Animals also apply similar pre-judgments to situations the difference is that as humans we have the ability to control our reactions regardless of our pre-judgments. Simply put. If your inclination is to lash out at someone because your prejudice tells you to...you can still choose not to. Or we can be taught not to.

Awwww crap...this is a mess. I would like to make the point that my definition of prejudice is a simplified break down of the word and is not meant to take into account the social stigma that has become attatched to the word.

It's late and I don't even know if I made a point. I'm gonna post this because I have nothing else. i promise tomorrow yo return you to the regular light hearted posts...

June 20, 2006 Food and Workout

meal 1: Peanut Butter Sandwich/ 2 slices of whole wheat bread, 2 tablespoons Peanut Butter, 1 Apple

Meal 2: skipped

Meal 3: large Togo's Turkey Sandwich, Whole Wheat Roll, Turkey, Mustard, extra Lettuce

Meal 4: Protine Shake 25g protine, 2 cups of grapes

Water and vitimins/ 1 bottle Sobe lean

Work Out:

1st group: circuit style

Seated single arm rows? (pull backs) 3 sets 12 reps (unknown weight)
Seated to standing squats: 3 sets 10 reps
Seated dumbell presses: 3 sets 15 reps 12lbs

2nd group: circuit style

Wood Chop (pull down across the chest both hands) 3 sets 10 reps
Standing forward presses: 3 sets 10 reps

Treadmill: 20 minutes

Tuesday, June 20, 2006

"Still real"

You ever have those moments that bring you down to earth? You know what I mean, the kind of moment that pokes a hole in the cloud you're floating on. We all do and we all have our own way of reacting to those moments. Well, I had one of those moments today and where I might have internalized the situation in the past I think I handled pretty well. Let me know what you think:

So I just got done working out and decided that I'd stop by the super market to pick up some whole wheat pasta for meal 3. I was feeling pretty good. A little sore but that good sore, ya know? Endorphins flowing...feeling pretty content. I parked my car and got out to walk into the store. I stopped to allow a car to pass and as it did a kid popped his head out of the back window and yelled "FAT JOE"!
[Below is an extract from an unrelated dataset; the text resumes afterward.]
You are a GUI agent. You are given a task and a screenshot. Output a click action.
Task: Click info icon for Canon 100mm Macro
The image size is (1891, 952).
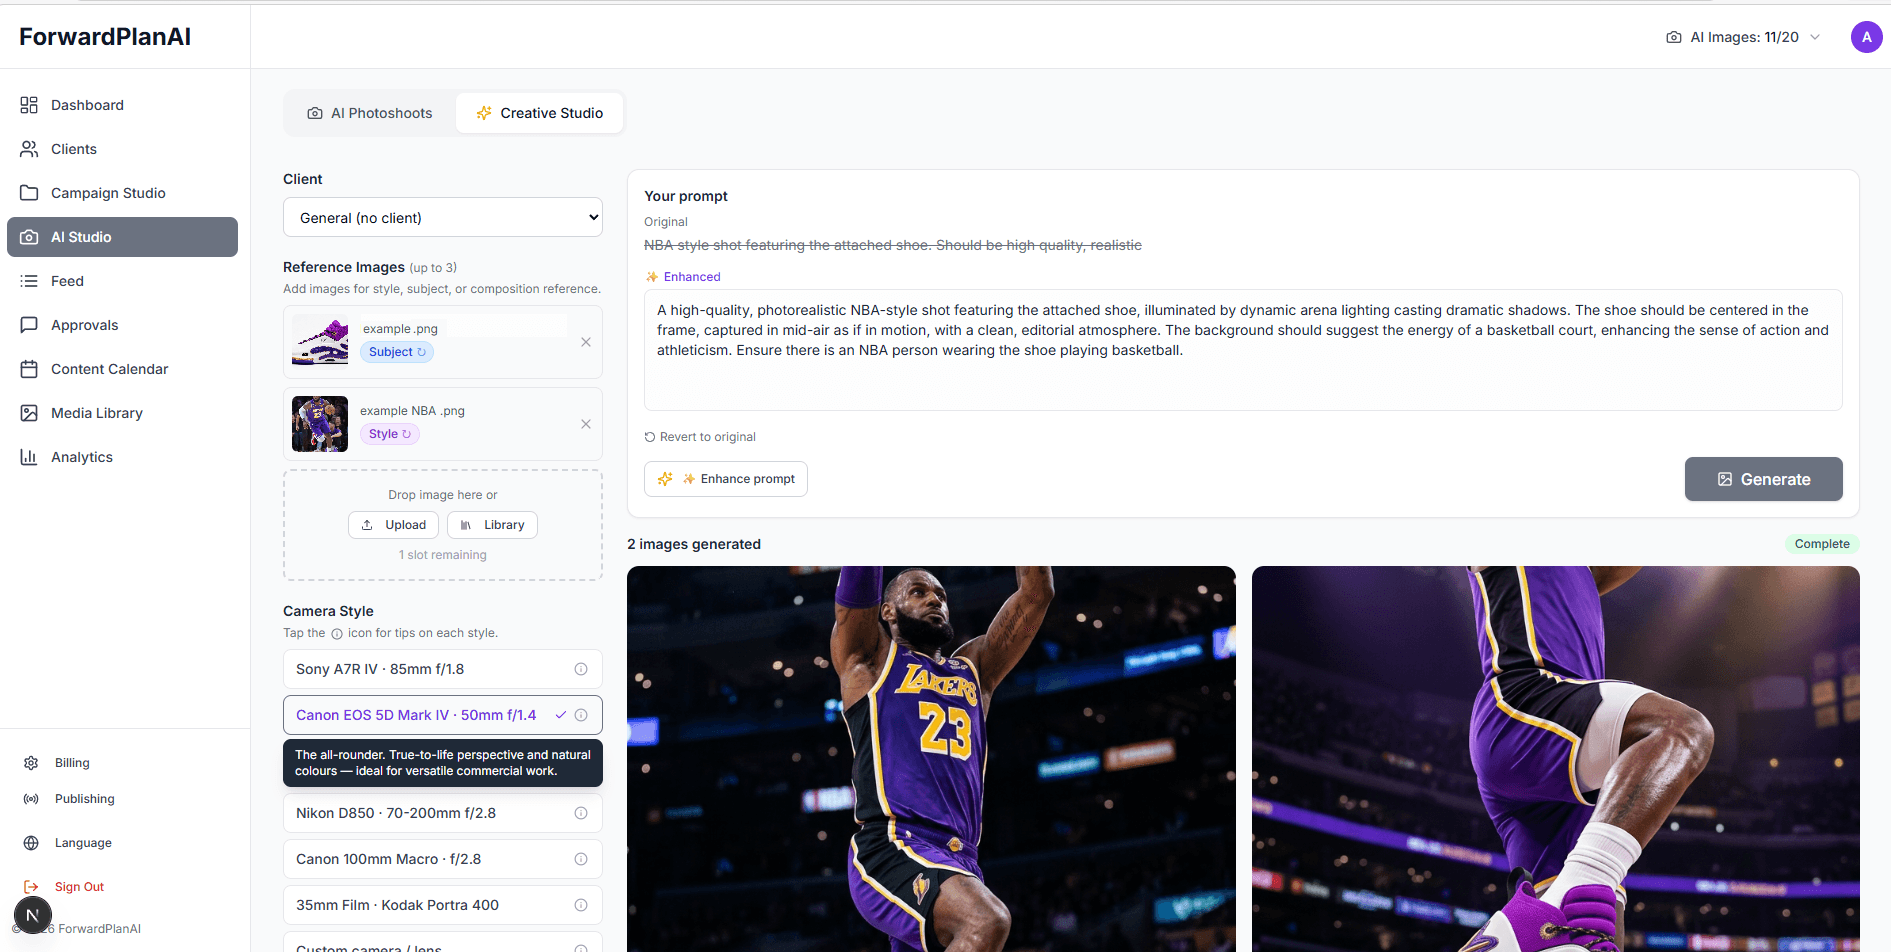coord(581,859)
"Lovely..." I thought to myself. Here I was fresh from the gym...trying to do something good for myself and all it takes is one smart ass kid to take the wind out of my sales... Needless to say I was upset and I wanted to say something but what do you say in a situation like that. Before my conscious mind could react my mouth opened and I yelled something that, in hind sight was probably the only truly appropriate thing I could have said right then. I yelled out, "Do you let your children act like that in public??" All the car windows were open and there was a woman in the front seat. I assume it was the child's mother so I figured that I would address my response to her. I figured I could hardly blame a little child for that kind of ignorance. Not that it would be entirely his parent's fault either but if a child is willing to insult a complete stranger in public within ear shot of his mother there must be disconnect in the discipline department somewhere. My mother never would have tollerated that from my brother or me and when I have childern they will know damn well that it is not appropriate to act that way even if I'm not around.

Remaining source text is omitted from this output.